It is just a POC on how using Arrow with Delta Rust can give you a very good experience when importing Data from BigQuery to OneLake
For a serious implementation, you need to use Azure Key Vault and use it from Fabric Notebook, again this is just a POC
The core idea is that Delta Rust accept Arrow Table as an input without the need for a conversion to Pandas
The Data is public, the Query scans nearly 19 GB of uncompressed data.
It took less than 2 minutes to run the Query and Transfer the Data !!! That’s GCP Tokyo Region To Azure Melbourne and nearly a minute and 25 second to write the Data to Delta Table using a small single Node ( 4 vCores and 32 GB of RAM)
Show me the Code.
You can download the notebook here. although The Package is written in Rust, they do have a great Python binding which I am using .
Make sure you Install google-cloud-bigquery[‘all’] to have the Storage API Active otherwise it will be extremely slow
Notice though that using Storage API will incur egress Cost from Google Cloud
and use Fabric Runtime 1.1 not 1.2 as there is a bug with Delta_Rust Package.

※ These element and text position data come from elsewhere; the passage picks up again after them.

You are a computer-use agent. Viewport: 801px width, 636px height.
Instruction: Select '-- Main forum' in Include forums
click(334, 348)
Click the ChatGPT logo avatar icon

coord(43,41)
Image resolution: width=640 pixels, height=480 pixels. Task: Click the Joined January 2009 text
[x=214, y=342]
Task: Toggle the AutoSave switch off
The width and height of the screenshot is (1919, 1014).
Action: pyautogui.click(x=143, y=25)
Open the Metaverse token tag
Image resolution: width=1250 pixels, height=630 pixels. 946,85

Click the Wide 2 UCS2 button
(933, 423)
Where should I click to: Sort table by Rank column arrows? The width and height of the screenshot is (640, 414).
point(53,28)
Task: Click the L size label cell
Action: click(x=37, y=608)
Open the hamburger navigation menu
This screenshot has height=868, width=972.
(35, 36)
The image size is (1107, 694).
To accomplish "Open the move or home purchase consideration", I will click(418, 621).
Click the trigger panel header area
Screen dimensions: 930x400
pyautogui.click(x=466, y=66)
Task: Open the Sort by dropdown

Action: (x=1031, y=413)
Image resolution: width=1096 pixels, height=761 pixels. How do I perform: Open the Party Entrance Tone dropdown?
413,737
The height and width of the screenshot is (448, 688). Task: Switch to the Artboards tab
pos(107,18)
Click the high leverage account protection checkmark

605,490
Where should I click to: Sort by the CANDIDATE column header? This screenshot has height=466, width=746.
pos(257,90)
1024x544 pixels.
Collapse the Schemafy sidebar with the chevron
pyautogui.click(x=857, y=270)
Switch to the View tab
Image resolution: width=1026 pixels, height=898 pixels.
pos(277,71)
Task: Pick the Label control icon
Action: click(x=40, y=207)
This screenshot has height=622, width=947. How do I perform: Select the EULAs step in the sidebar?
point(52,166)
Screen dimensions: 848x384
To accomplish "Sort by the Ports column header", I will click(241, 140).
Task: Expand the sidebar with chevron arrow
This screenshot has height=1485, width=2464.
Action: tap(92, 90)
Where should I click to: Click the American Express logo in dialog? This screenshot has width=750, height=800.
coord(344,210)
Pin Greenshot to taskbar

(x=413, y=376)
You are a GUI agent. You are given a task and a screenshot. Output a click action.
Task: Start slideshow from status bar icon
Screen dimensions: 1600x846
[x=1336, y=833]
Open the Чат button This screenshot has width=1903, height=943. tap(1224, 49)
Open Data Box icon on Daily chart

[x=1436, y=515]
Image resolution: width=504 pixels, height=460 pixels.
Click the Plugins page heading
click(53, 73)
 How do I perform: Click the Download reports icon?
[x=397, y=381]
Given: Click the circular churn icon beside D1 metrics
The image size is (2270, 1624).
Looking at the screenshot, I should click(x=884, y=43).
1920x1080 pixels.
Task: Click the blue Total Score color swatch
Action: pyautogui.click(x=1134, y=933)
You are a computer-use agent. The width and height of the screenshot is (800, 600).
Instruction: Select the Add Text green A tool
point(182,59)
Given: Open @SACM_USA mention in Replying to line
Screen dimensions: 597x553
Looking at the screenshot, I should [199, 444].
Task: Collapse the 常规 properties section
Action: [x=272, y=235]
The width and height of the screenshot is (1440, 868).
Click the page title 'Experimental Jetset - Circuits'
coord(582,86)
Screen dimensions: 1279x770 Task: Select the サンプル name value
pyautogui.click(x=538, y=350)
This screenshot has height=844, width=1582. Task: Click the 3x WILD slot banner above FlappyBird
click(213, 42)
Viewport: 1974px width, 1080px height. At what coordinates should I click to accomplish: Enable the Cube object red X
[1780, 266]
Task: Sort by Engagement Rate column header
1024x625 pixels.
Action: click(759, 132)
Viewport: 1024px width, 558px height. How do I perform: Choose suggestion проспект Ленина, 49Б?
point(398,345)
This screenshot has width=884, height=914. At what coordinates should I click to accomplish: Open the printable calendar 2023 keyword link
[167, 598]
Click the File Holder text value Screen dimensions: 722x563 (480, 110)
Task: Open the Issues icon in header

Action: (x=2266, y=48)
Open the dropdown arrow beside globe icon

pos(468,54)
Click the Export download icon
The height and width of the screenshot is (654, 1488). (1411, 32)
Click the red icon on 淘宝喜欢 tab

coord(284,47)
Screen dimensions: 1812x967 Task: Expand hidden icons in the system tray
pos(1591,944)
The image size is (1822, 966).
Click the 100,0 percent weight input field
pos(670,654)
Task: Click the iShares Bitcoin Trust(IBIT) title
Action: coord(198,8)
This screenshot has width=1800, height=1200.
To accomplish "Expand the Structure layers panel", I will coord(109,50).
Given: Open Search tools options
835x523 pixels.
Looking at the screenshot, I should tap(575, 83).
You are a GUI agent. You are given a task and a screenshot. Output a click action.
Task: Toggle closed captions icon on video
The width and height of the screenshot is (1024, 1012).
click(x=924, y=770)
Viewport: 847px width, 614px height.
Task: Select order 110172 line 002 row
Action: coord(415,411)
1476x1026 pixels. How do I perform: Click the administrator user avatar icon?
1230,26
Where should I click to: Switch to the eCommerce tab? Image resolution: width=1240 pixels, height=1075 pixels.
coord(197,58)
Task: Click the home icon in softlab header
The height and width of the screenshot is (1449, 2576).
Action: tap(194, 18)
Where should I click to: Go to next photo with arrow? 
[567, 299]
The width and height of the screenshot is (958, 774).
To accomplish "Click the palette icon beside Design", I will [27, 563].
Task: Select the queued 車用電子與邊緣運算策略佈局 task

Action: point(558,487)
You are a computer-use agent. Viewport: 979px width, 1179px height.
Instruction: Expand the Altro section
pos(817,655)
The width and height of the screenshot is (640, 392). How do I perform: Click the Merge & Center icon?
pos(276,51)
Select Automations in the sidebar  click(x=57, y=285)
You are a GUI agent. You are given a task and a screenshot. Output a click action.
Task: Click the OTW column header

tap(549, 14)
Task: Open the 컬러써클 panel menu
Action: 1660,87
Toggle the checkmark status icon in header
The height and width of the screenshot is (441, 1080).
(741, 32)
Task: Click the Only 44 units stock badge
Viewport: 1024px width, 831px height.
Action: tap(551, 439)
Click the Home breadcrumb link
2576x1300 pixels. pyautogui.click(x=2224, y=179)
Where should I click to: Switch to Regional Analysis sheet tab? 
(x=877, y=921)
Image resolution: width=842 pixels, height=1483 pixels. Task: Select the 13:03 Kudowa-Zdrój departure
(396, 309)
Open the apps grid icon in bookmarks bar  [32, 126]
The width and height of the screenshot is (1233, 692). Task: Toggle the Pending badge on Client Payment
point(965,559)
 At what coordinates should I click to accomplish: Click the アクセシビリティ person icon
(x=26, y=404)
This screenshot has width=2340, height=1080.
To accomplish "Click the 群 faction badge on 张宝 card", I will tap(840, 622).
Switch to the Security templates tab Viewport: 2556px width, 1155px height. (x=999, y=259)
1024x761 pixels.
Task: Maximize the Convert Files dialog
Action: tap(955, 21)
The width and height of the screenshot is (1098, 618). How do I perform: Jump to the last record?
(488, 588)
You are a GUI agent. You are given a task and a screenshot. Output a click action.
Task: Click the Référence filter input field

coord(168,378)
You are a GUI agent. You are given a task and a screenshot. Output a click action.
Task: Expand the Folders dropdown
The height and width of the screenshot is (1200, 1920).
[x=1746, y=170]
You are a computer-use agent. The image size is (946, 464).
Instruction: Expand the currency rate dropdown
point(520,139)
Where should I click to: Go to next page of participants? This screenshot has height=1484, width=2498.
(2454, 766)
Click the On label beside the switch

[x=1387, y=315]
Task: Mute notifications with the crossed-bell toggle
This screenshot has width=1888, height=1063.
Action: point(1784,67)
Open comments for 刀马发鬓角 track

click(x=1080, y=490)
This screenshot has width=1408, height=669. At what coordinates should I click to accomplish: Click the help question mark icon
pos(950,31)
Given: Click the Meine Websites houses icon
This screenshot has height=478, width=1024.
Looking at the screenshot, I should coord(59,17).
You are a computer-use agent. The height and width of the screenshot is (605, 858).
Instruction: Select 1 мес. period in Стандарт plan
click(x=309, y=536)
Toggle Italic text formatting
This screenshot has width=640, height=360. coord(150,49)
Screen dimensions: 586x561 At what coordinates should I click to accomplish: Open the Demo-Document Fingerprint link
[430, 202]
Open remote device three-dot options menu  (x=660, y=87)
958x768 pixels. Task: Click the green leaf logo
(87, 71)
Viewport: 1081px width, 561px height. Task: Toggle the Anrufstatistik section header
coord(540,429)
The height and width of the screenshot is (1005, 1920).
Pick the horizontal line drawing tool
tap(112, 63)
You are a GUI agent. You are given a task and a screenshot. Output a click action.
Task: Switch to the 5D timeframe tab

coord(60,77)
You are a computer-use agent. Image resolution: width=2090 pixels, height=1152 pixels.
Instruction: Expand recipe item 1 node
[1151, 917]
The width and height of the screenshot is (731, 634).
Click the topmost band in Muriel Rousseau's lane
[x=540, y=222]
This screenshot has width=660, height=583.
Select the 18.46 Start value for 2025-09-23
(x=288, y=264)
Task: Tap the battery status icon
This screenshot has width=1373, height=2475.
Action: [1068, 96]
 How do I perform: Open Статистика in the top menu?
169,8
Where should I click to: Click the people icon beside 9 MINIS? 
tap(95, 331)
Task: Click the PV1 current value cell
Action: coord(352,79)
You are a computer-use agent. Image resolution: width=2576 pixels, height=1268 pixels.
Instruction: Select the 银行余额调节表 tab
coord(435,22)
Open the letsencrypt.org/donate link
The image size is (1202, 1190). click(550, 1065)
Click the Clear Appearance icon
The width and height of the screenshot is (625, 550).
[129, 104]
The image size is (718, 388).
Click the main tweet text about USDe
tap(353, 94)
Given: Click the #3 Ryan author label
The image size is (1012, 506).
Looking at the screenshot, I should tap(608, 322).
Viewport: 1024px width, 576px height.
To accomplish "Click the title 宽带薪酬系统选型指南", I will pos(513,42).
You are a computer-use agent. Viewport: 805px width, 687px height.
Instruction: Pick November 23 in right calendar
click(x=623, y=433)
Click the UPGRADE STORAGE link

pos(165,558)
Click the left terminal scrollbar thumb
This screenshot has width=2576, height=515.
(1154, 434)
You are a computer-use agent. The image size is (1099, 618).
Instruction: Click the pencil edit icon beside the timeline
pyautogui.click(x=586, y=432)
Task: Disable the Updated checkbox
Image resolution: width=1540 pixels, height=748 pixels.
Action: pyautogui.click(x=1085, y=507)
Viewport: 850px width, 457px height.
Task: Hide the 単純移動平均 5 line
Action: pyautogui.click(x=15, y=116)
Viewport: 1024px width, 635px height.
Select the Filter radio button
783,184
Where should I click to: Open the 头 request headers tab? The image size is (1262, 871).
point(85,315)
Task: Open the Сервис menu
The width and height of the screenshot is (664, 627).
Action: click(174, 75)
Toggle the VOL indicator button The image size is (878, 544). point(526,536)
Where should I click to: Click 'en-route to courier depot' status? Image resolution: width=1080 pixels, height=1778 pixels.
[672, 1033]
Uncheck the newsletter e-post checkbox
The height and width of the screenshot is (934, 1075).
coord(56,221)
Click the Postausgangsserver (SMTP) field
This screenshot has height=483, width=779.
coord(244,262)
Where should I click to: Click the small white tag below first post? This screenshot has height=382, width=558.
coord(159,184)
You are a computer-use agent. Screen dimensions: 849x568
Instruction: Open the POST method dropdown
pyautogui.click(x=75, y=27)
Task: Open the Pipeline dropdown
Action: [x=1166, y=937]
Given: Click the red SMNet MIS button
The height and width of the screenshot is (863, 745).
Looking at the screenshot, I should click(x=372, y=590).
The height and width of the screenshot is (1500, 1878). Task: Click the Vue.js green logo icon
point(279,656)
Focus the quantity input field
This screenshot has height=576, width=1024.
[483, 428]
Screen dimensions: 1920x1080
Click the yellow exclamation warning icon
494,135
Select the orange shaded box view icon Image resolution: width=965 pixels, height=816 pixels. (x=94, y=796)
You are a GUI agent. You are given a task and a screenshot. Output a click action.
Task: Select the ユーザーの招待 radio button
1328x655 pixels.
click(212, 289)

Nice Try, how about vOrder ?
Because the data is loaded into a staging area, the lack of vOrder should not be a problem as ultimately it will be further transformed into the DWH ( it is a very wide table), as a matter of fact, one can load the data as just Parquet files.
Obviously it works too with Spark, but trying to understand why datetime 64 whatever !!! and NA did not works well with Spark Dataframe was a nightmare.
I am sure it is trivial for Spark Ninja, but watching a wall of java errors was scary, honestly I wonder why Spark can’t just read Arrow without Pandas in the middle ?
With Delta Rust it did just work, datetime works fine, time type though is not supported but it gave me a very clear error message ( for now I cast it as string , will figure out later what to do with it) , but it was an enjoyable experience.
As it is just code, you can implement more complex scenarios like incremental refresh, or merge and all those fancy data engineering things easily using Spark or stored procedure or any Modern Python Library.
Running a simple Query to make sure it is working
Take Away
The Notebook experience in Fabric is awesome, I hope we get some form of secret management soon, and Delta Rust is awesome !!!